I get it though - it’s refreshing to believe that the New Year comes with a new you. Who wouldn’t want to use the extra motivation they feel around January 1st to make a positive change?
Unfortunately, research shows that when it comes to long-lasting behavior change, it’s more effective to make slow and steady changes. I know it’s not as sexy and appealing as making an all-in commitment, but if you’re serious about making a change in your life, you’ll want to start small.
The Risk of Diet-Related Resolutions
It’s no secret that one of the most popular New Year’s resolutions that people set for themselves is to lose weight. But believe it or not, the perfect diet might bring on a significant amount of stress and anxiety. Dieting almost always causes stress, which makes losing weight nearly impossible. So if your goal is to lose weight, think long and hard about your approach to your health. Is your goal reasonable? What are your intentions?
Don’t get consumed by your weight loss goal. Instead of letting your weight loss goal consume all of your mental space, try putting some of that energy into managing your stress. Reducing and managing your stress is actually a huge part of controlling your weight. High stress levels cause your body to release extra cortisol, a hormone linked to all types of things that prevent weight loss like increased appetite and more frequent eating. To make matters worse, stress often causes people to eat impulsively, even if their not hungry. So long story short - setting a diet-related resolution can actually be counterproductive.

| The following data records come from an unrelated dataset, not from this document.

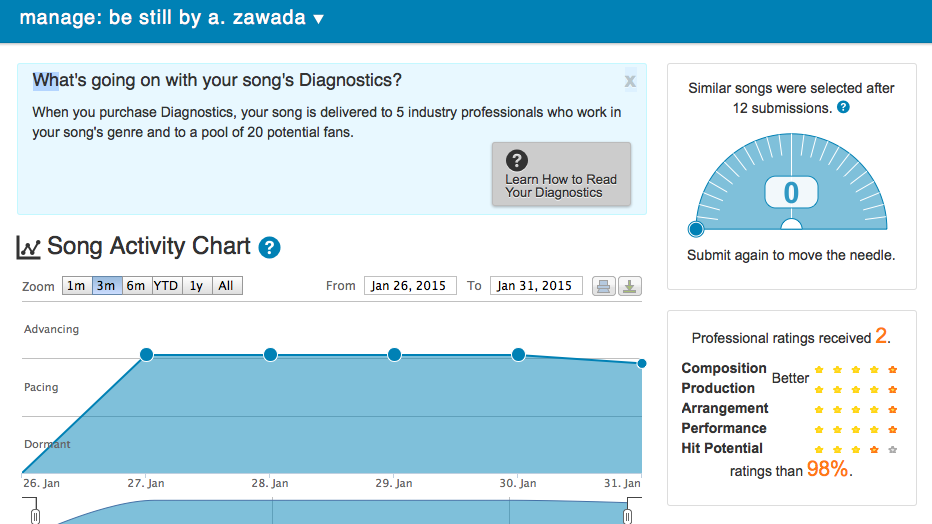Select the All zoom range

coord(226,286)
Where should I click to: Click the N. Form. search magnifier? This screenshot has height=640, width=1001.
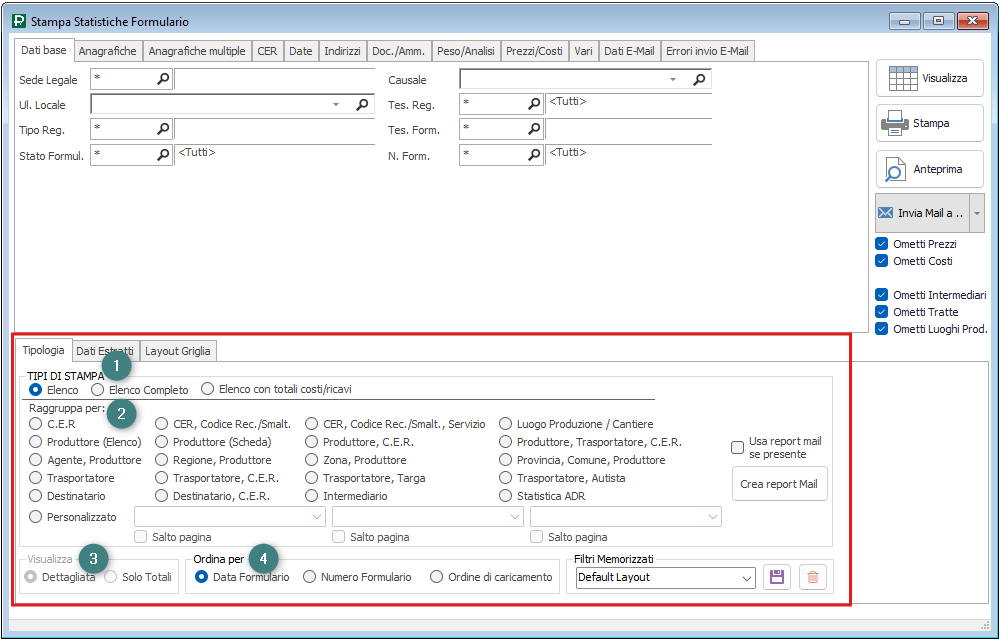(x=534, y=154)
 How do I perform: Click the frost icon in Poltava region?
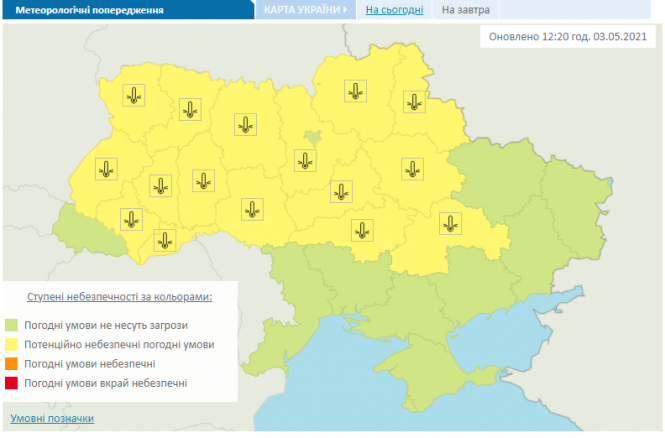point(343,191)
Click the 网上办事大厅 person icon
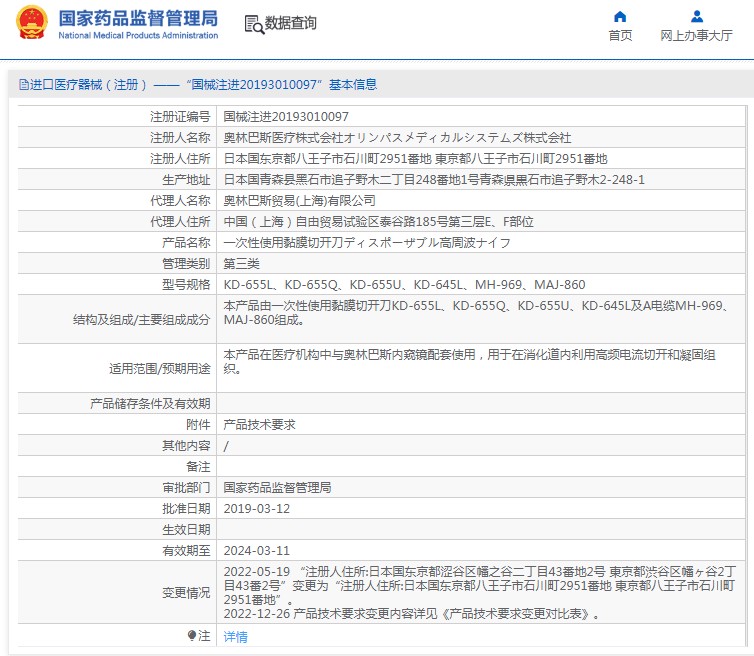The width and height of the screenshot is (754, 656). 696,16
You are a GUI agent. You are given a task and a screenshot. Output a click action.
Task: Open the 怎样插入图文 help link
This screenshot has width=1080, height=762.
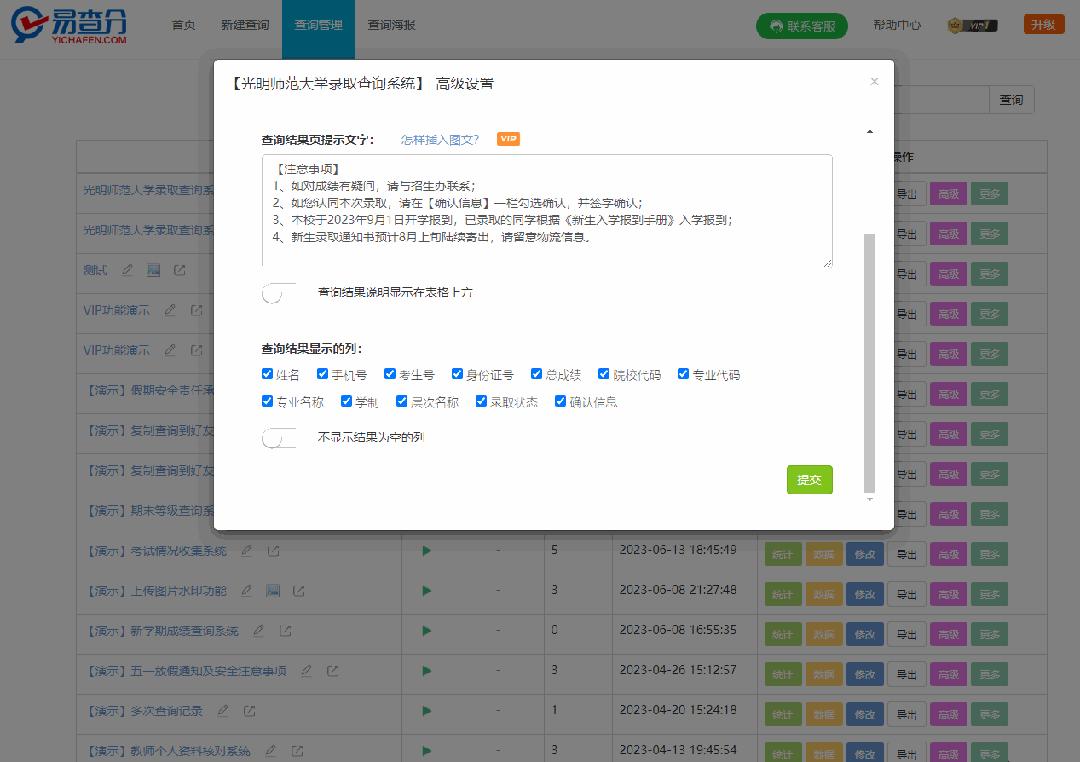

Set Yourself Up For Success
Add - don’t subtract. This study about making health habitual suggests that in order to have long-lasting health behavior changes, you should select a new behavior (i.e. eat an apple every day) instead of ditching a current behavior (i.e. do not eat fried food). Sounds counterintuitive, but it makes sense. You can’t form a new habit by not doing something.
Be realistic about your goal. Setting goals that are too big often leads to failure, which can be discouraging. Instead of shooting for the moon, try setting small goals that you can see yourself achieving. For example, if your goal is to start eating more plants, don’t go 100% plant-based overnight. Instead, try eating plant-based until noon or while you’re at home. The success of achieving a smaller goal will give you the confidence to keep making positive changes and building good habits.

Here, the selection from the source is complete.